(Pixel coordinate grounding data)
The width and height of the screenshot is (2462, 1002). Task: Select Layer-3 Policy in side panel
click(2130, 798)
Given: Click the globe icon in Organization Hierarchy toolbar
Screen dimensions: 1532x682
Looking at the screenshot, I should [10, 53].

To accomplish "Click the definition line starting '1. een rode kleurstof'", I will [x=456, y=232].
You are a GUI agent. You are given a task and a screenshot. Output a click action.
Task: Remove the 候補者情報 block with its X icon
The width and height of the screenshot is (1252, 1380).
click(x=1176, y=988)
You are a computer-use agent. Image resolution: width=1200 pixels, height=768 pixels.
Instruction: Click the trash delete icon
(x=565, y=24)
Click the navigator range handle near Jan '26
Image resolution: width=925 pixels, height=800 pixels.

#### EXERCISE:
Reproduce the lines above. Leave each one as it is.

#### YOUR RESPONSE:
The width and height of the screenshot is (2462, 1002). Task: Select Layer-3 Policy in side panel
click(2130, 798)
Given: Click the globe icon in Organization Hierarchy toolbar
Screen dimensions: 1532x682
Looking at the screenshot, I should [10, 53].

To accomplish "Click the definition line starting '1. een rode kleurstof'", I will [x=456, y=232].
You are a GUI agent. You are given a task and a screenshot. Output a click action.
Task: Remove the 候補者情報 block with its X icon
The width and height of the screenshot is (1252, 1380).
click(x=1176, y=988)
You are a computer-use agent. Image resolution: width=1200 pixels, height=768 pixels.
Instruction: Click the trash delete icon
(x=565, y=24)
Click the navigator range handle near Jan '26
Image resolution: width=925 pixels, height=800 pixels.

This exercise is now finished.